Short task A:
Answer these questions about the Prometheus monitoring post:
(i) What values does the up metric report for the configured exporters?
(ii) Which command shuts down the node-exporter?
(iii) Above what load value does the high_load alert fire?

# Document section start

Dev Talk: Monitoring with Prometheus, Grafana & Docker Part 2

Introduction

Previously we looked at setting up a Prometheus server, an exporter to report metrics, and Grafana as the graphical front-end for data display.

Where we left off was to set up an alert, route it to a service like Slack, and to secure the set-up by locking down ports and adding SSL. This is what we will be looking at in this second part of the blog post.

Alerts

A monitoring system that you need to stare at isn’t very helpful unless you can afford to do a lot of staring and never sleep. And while you’ll never be able to avoid staring entirely, it’s still best for your ease of mind to know that some things will be reported to you automatically.

Prometheus uses so-called alert rules to define when certain conditions are met and how to deal with them exactly. We’ll begin by adding an alert that fires when an instance goes down.

To set this up we need to make three changes:

  • add an alert.rules file
  • map this file into the container by editing docker-compose.yml
  • update prometheus.yml to make it use the file

Here’s what alert.rules looks like:

ALERT service_down
  IF up == 0

More on what this does in a moment, let’s first add it to the container. For this we need to add the following line to the volumes section of the prometheus service in
docker-compose.yml:

services:
    prometheus:
        ...
        volumes:
            ...
            - ./alert.rules:/etc/prometheus/alert.rules

Finally, we’ll need to tell Prometheus that this is where the alerts are defined. Simply append a top level entry rule_files: to prometheus.yml:

...
rule_files:
    - 'alert.rules'

Prometheus Expressions

The alert rule for our service status looks deceptively simple. The syntax is based on the Prometheus expression language and allows to set up conditions based on complex queries of the metrics.

In our initial example, we’re querying against what is probably the most basic metric available: the up state of the exporters. This binary metric (you can inspect it here) reports 1 or 0 for the configured exporters.

To see this in action, simply shut down the node-exporter:

docker-compose stop node-exporter

and refresh the graph or check the alerts page:

Load Check

What we’ve done here for the built-in up metric is easily done for others as well. So next we’ll set up an alert for the load above 0.5. Add the following to alert.rules:

ALERT high_load
    IF node_load1 > 0.5
    ANNOTATIONS {
      summary = "Instance {{ $labels.instance }} under high load",
      description = "{{ $labels.instance }} of job {{ $labels.job }} is under high load.",
    }

Note that we’ve also taken the opportunity to add an ANNOTATION, the purpose of which will become apparent in a minute.

First let’s confirm we can trigger this alert by creating some load, for example by running

docker run --rm -it busybox sh -c "while true; do :; done"

# Document section end
# Information given start

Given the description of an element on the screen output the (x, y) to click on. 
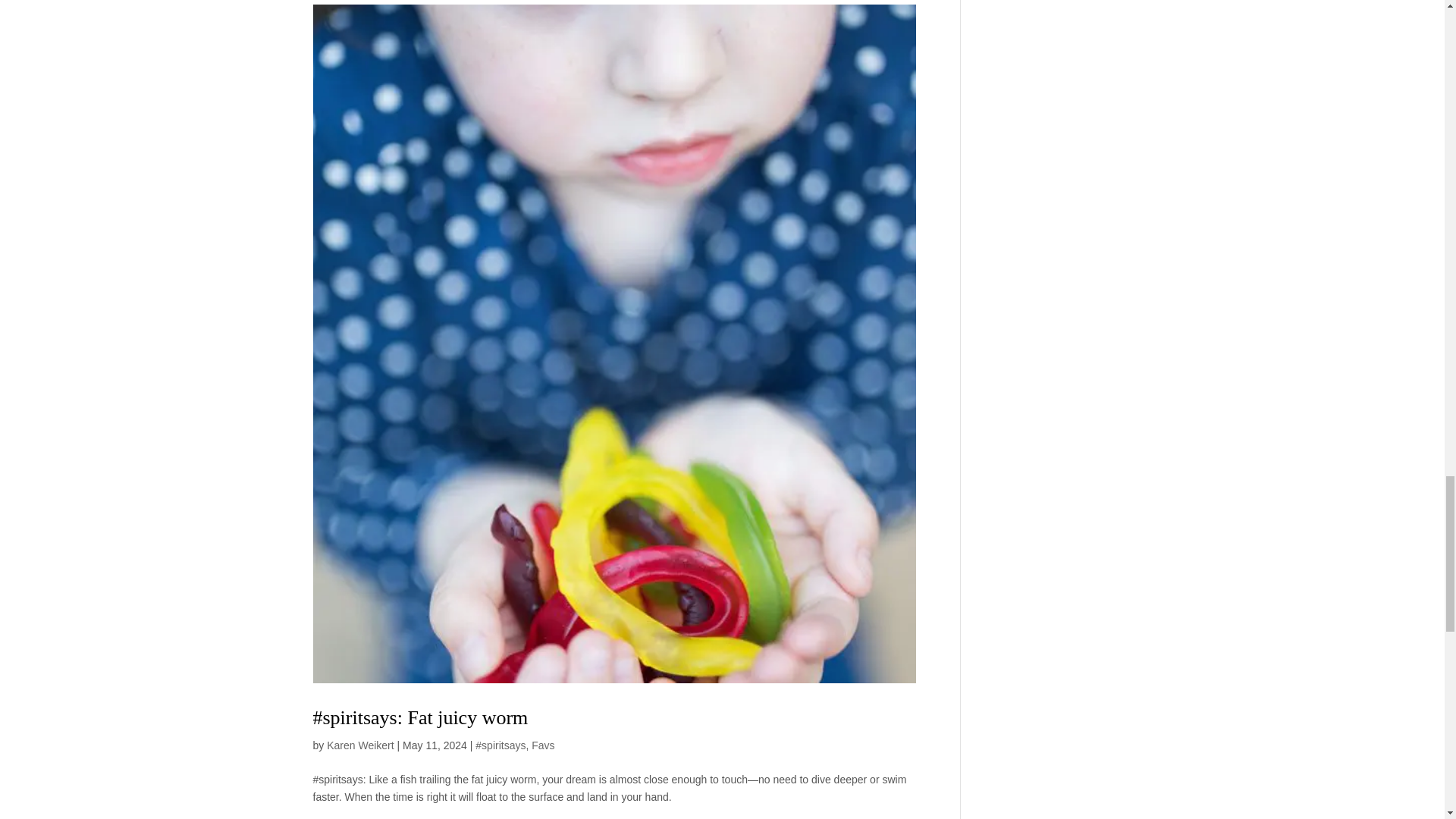
Posts by Karen Weikert (359, 745)
Given the description of an element on the screen output the (x, y) to click on. 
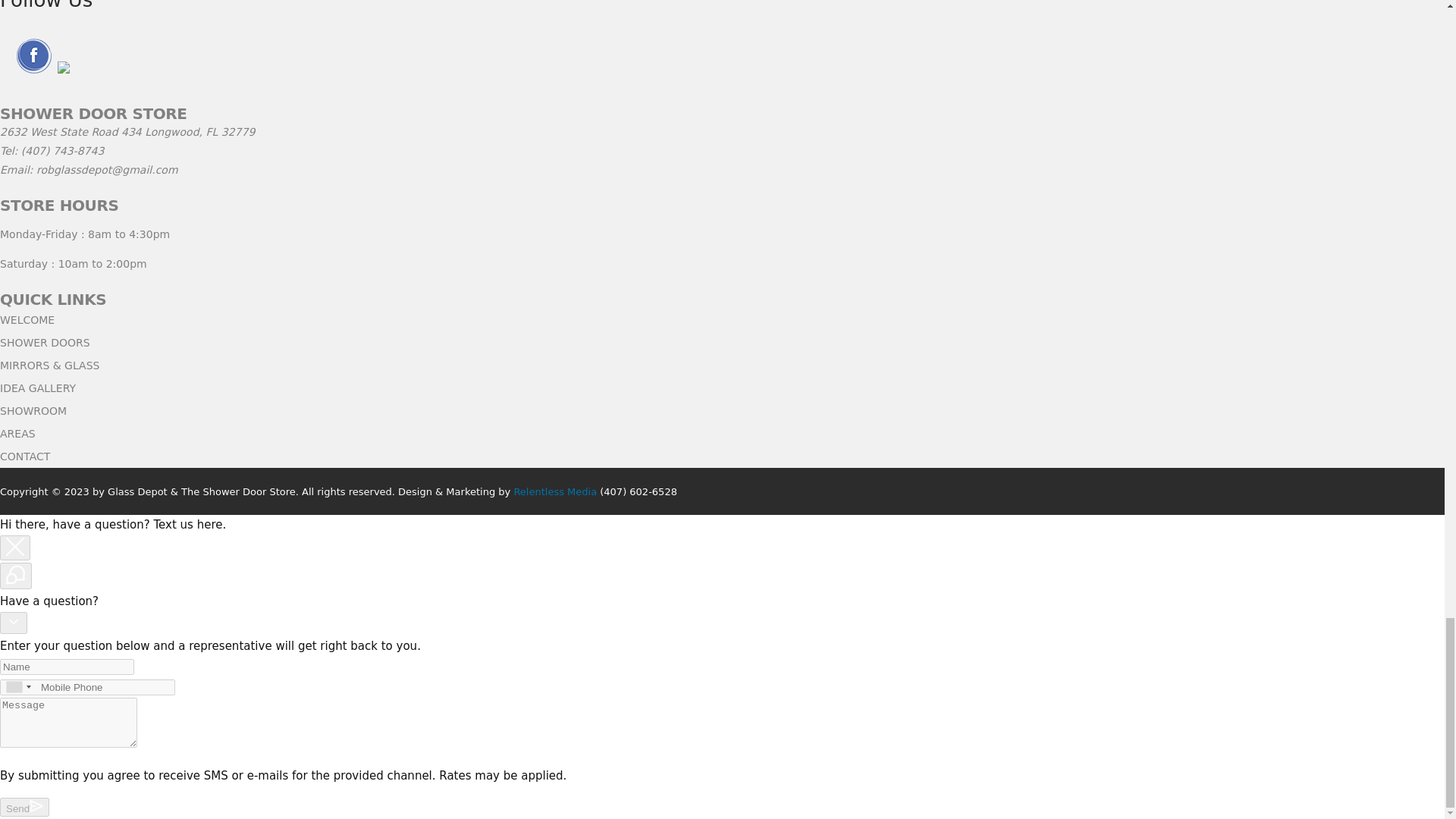
WELCOME (27, 319)
AREAS (17, 433)
IDEA GALLERY (37, 387)
SHOWER DOORS (45, 342)
CONTACT (24, 456)
Relentless Media (554, 491)
SHOWROOM (33, 410)
Given the description of an element on the screen output the (x, y) to click on. 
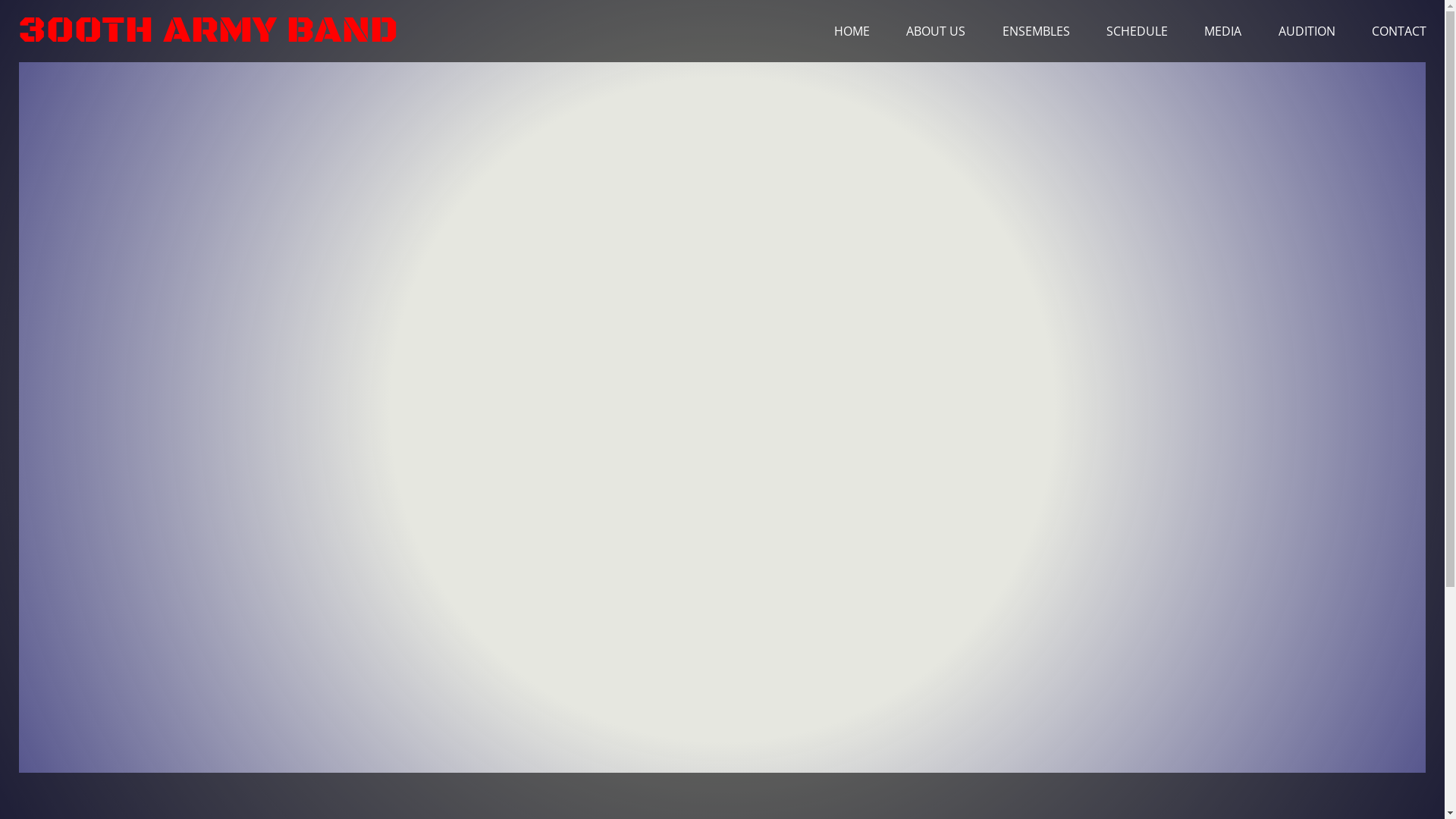
HOME Element type: text (851, 30)
300TH ARMY BAND Element type: text (207, 30)
SCHEDULE Element type: text (1136, 30)
CONTACT Element type: text (1398, 30)
ENSEMBLES Element type: text (1036, 30)
ABOUT US Element type: text (935, 30)
AUDITION Element type: text (1306, 30)
MEDIA Element type: text (1222, 30)
Given the description of an element on the screen output the (x, y) to click on. 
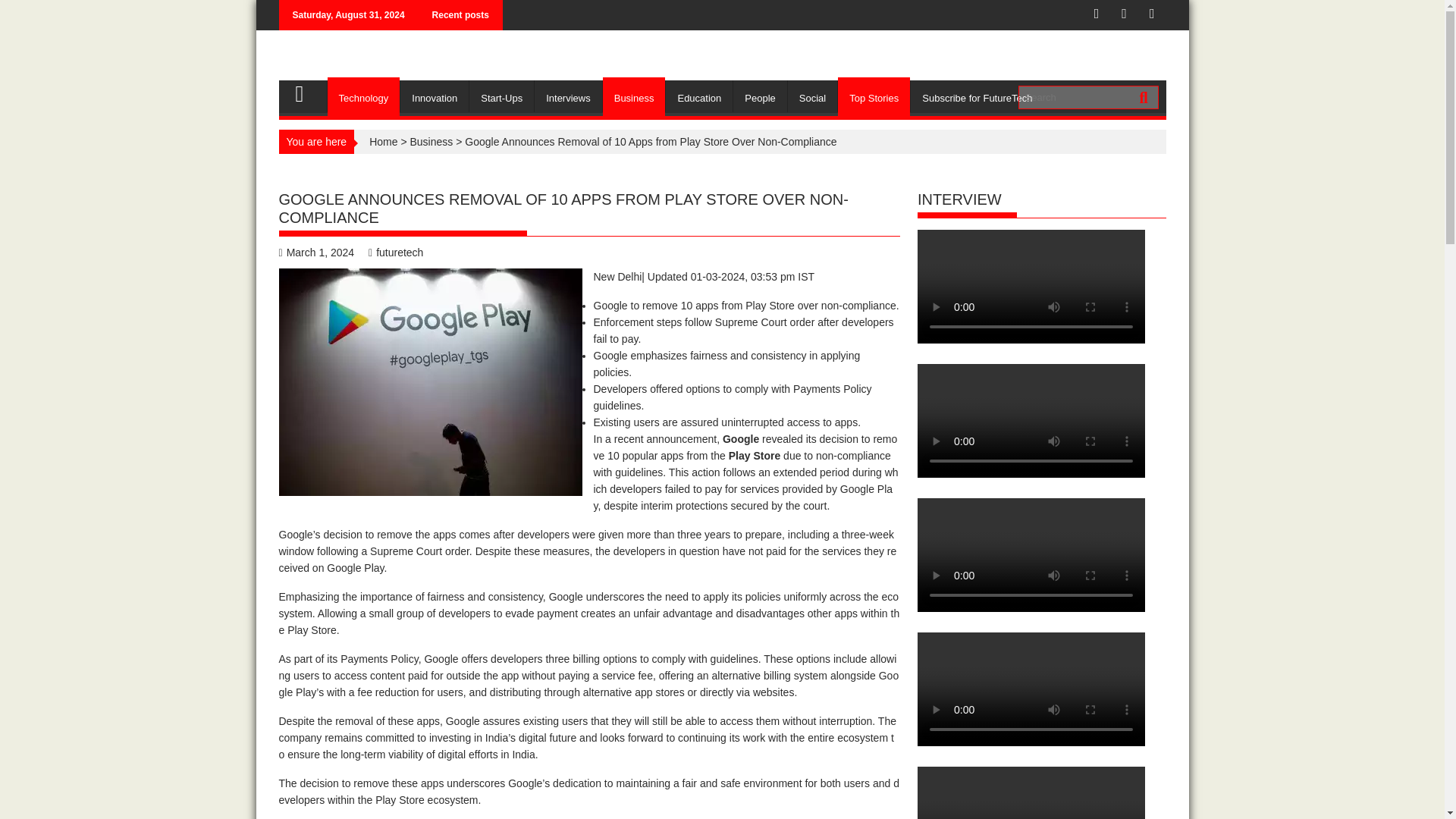
Business (633, 98)
Technology (363, 98)
FutureTech (306, 91)
futuretech (395, 252)
Start-Ups (501, 98)
Social (812, 98)
Education (698, 98)
Interviews (568, 98)
March 1, 2024 (317, 252)
Subscribe for FutureTech (977, 98)
Given the description of an element on the screen output the (x, y) to click on. 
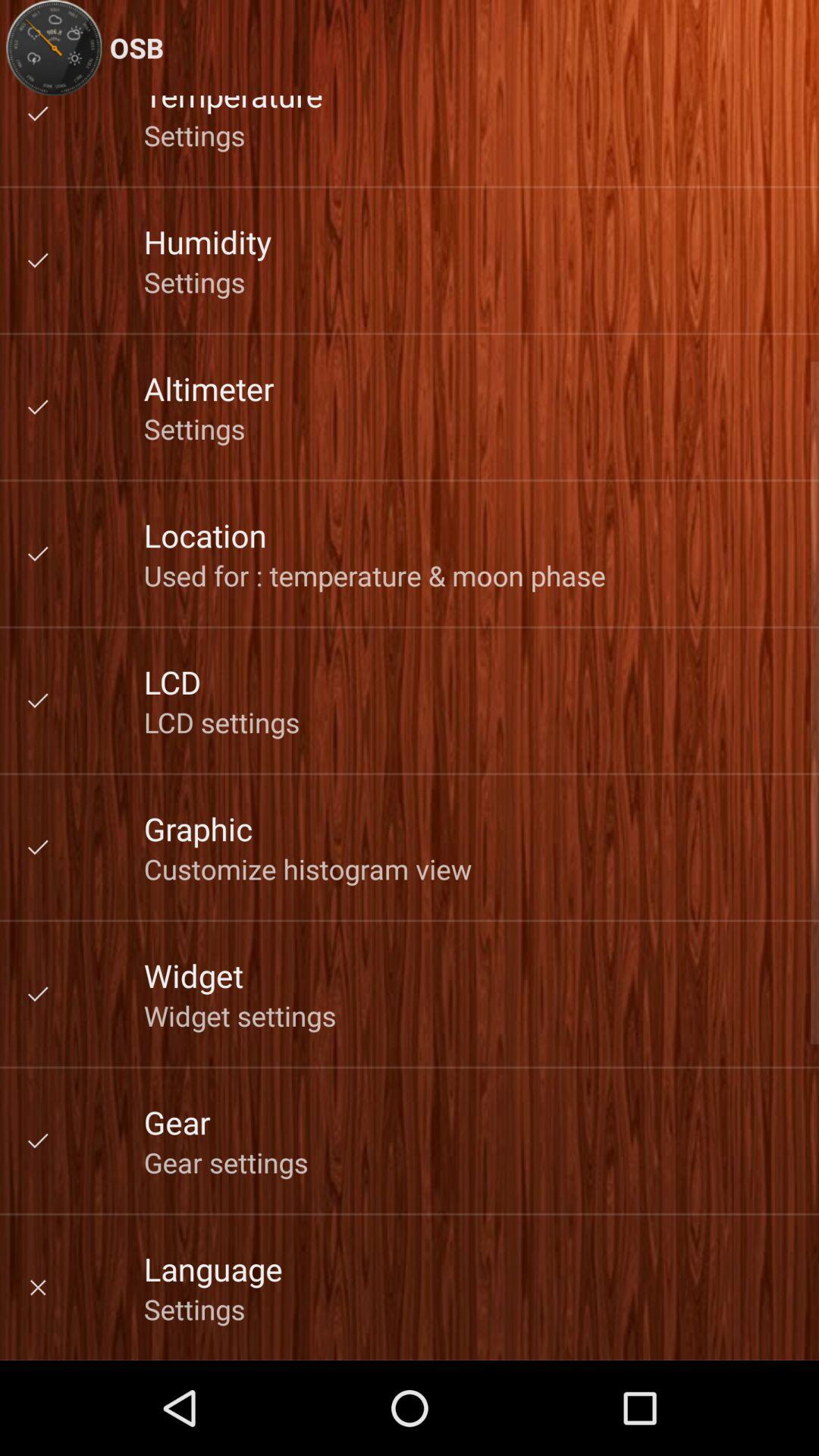
launch item above lcd item (374, 575)
Given the description of an element on the screen output the (x, y) to click on. 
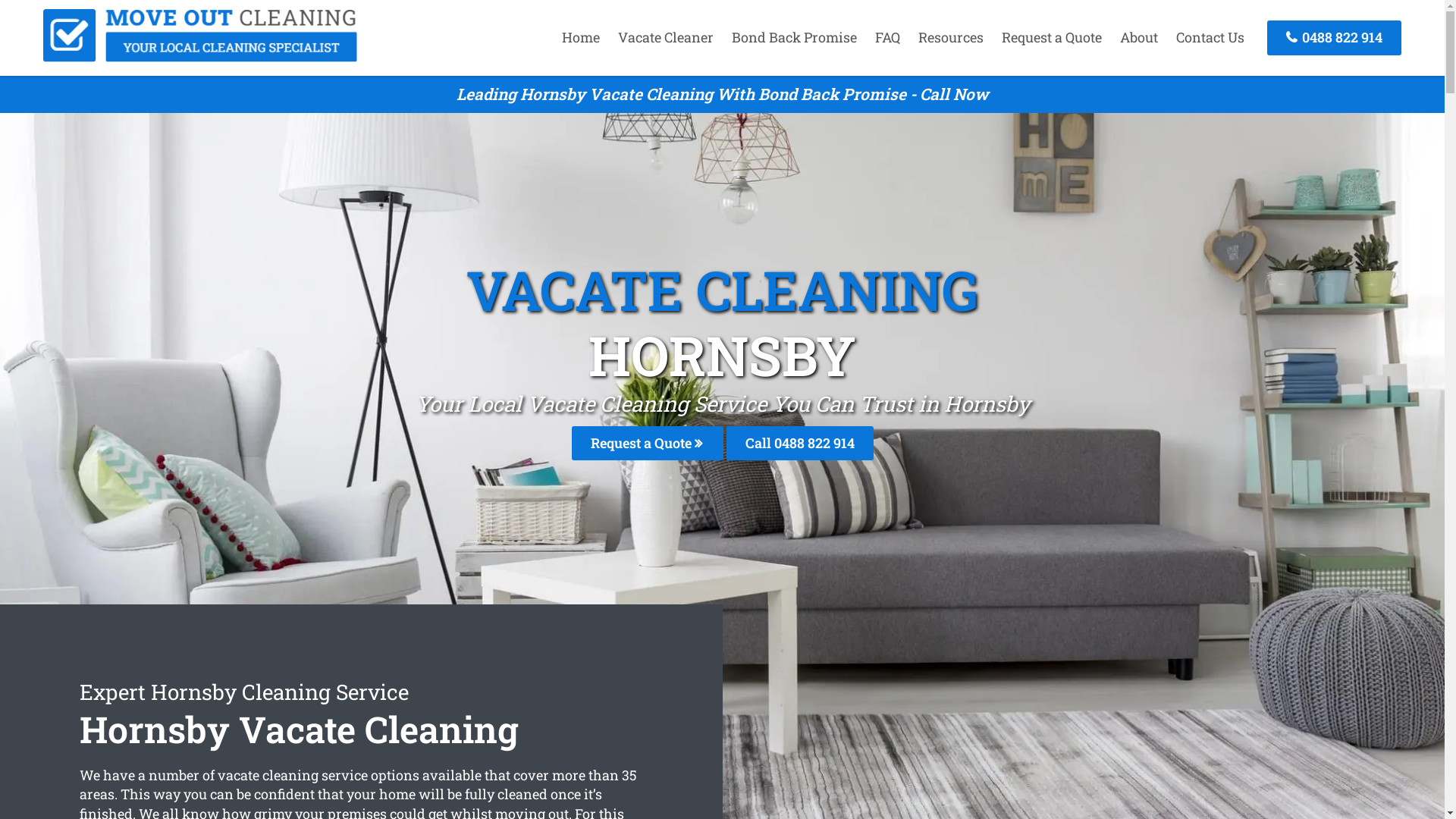
Home Element type: text (580, 37)
Contact Us Element type: text (1210, 37)
FAQ Element type: text (887, 37)
Resources Element type: text (950, 37)
Request a Quote Element type: text (647, 443)
Bond Back Promise Element type: text (794, 37)
0488 822 914 Element type: text (1334, 37)
About Element type: text (1138, 37)
End of Lease Cleaning Element type: hover (200, 56)
Request a Quote Element type: text (1051, 37)
Call 0488 822 914 Element type: text (799, 443)
Vacate Cleaner Element type: text (665, 37)
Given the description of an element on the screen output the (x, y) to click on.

# Information given end

Short task B: Give the rows from the line containing "Business (633, 98)" through the end of the rows as a JSON list of strings, one string per line, with blank lines and pictures left out.

Complete output A:
(i) 1 or 0
(ii) docker-compose stop node-exporter
(iii) 0.5

Complete output B:
[
  "Business (633, 98)",
  "Technology (363, 98)",
  "FutureTech (306, 91)",
  "futuretech (395, 252)",
  "Start-Ups (501, 98)",
  "Social (812, 98)",
  "Education (698, 98)",
  "Interviews (568, 98)",
  "March 1, 2024 (317, 252)",
  "Subscribe for FutureTech (977, 98)",
  "Given the description of an element on the screen output the (x, y) to click on. ",
  "launch item above lcd item (374, 575)",
  "Given the description of an element on the screen output the (x, y) to click on. ",
  "Home Element type: text (580, 37)",
  "Contact Us Element type: text (1210, 37)",
  "FAQ Element type: text (887, 37)",
  "Resources Element type: text (950, 37)",
  "Request a Quote Element type: text (647, 443)",
  "Bond Back Promise Element type: text (794, 37)",
  "0488 822 914 Element type: text (1334, 37)",
  "About Element type: text (1138, 37)",
  "End of Lease Cleaning Element type: hover (200, 56)",
  "Request a Quote Element type: text (1051, 37)",
  "Call 0488 822 914 Element type: text (799, 443)",
  "Vacate Cleaner Element type: text (665, 37)",
  "Given the description of an element on the screen output the (x, y) to click on."
]